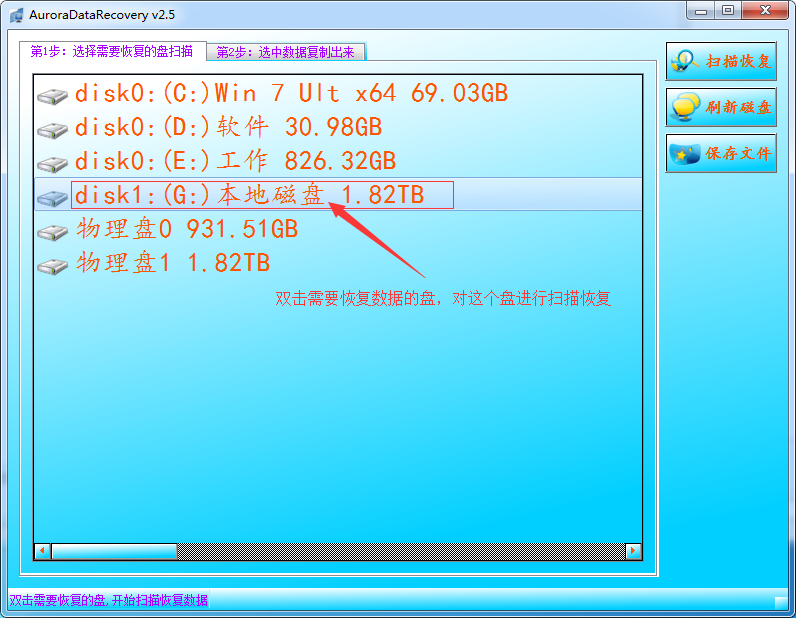Image resolution: width=796 pixels, height=618 pixels.
Task: Click the horizontal scrollbar thumb
Action: pos(114,551)
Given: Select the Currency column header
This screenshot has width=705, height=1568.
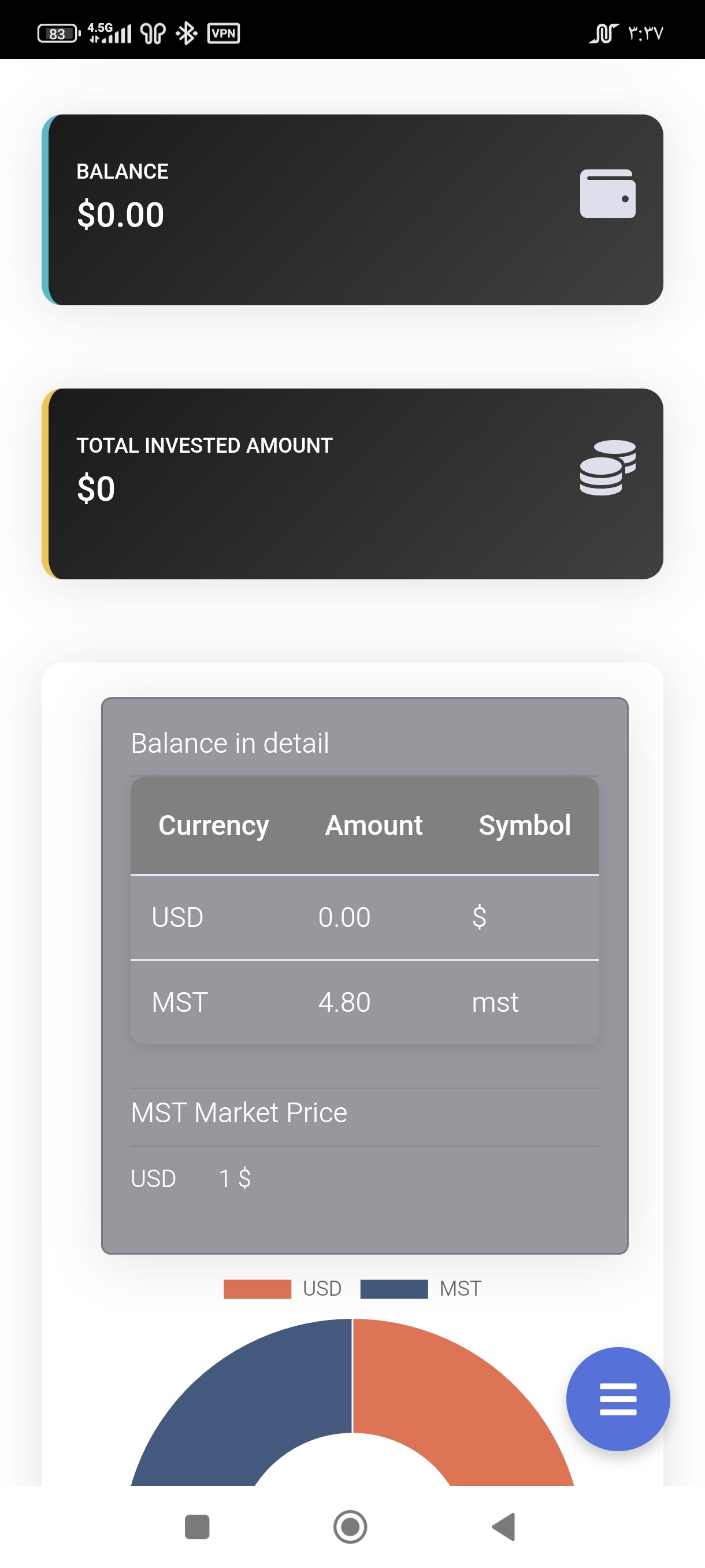Looking at the screenshot, I should pyautogui.click(x=213, y=826).
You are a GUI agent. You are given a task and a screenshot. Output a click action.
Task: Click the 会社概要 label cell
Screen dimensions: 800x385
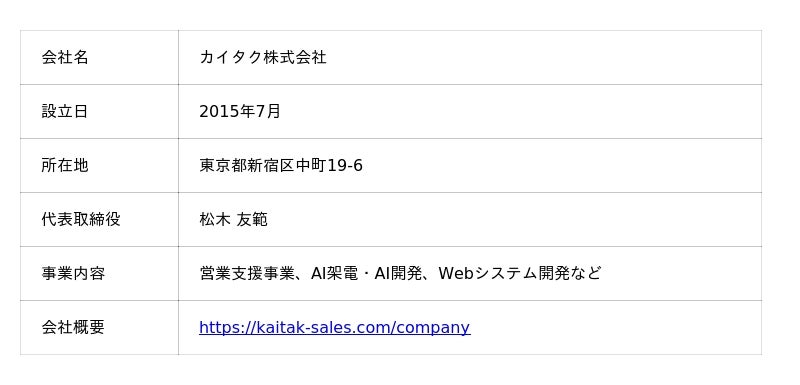pyautogui.click(x=99, y=327)
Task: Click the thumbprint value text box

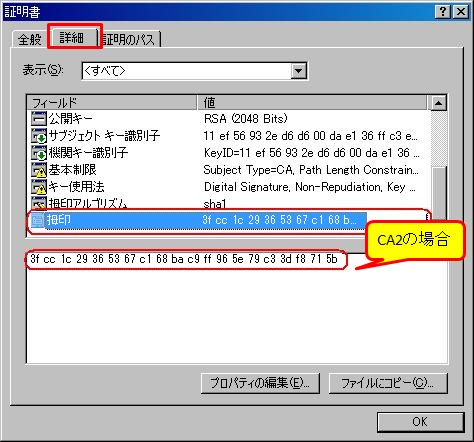Action: tap(237, 308)
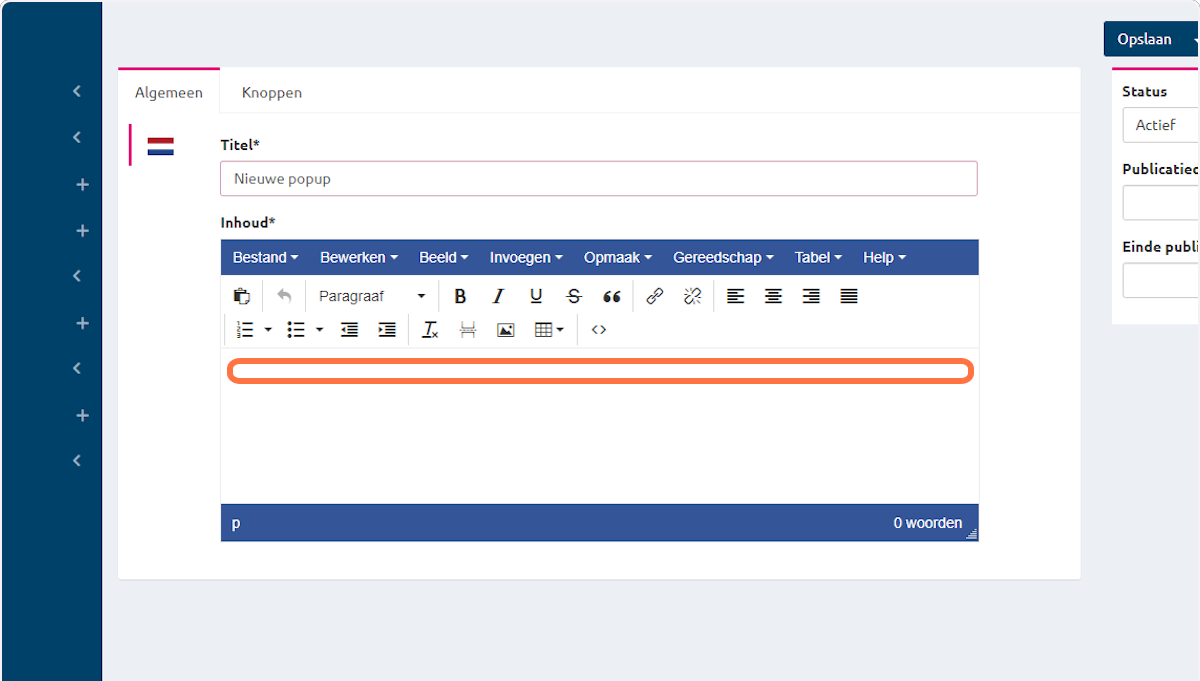Select the Dutch flag language tab
The image size is (1200, 681).
pos(160,146)

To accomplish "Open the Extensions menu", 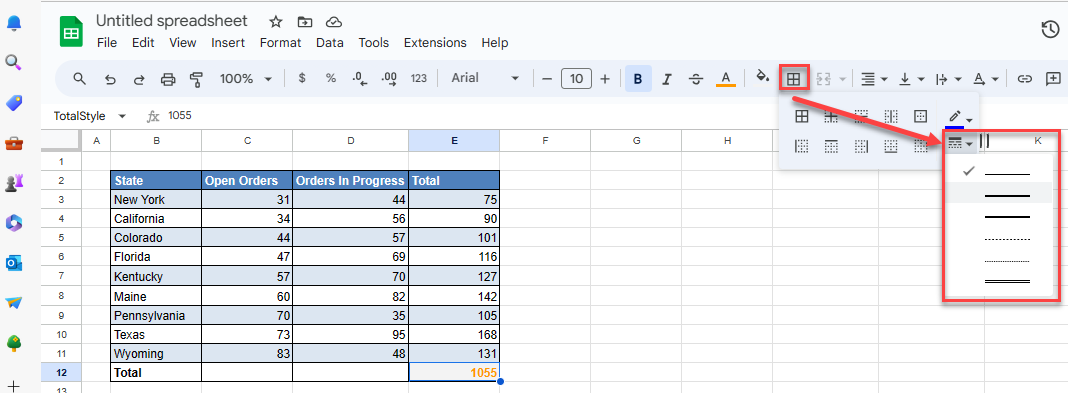I will click(x=435, y=43).
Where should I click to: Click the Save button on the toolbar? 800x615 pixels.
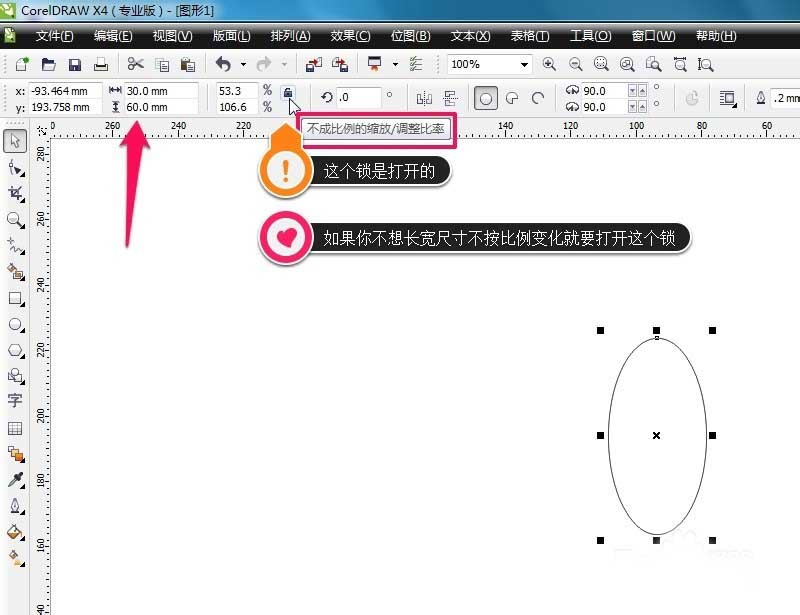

- - -

Work order
Line for line, output the entries above from the line with "Given: Select the Currency column header" to the line with "Task: Click the 会社概要 label cell", both included, and nothing more. Skip pictures.

Written reply
Given: Select the Currency column header
This screenshot has width=705, height=1568.
Looking at the screenshot, I should pyautogui.click(x=213, y=826).
You are a GUI agent. You are given a task and a screenshot. Output a click action.
Task: Click the 会社概要 label cell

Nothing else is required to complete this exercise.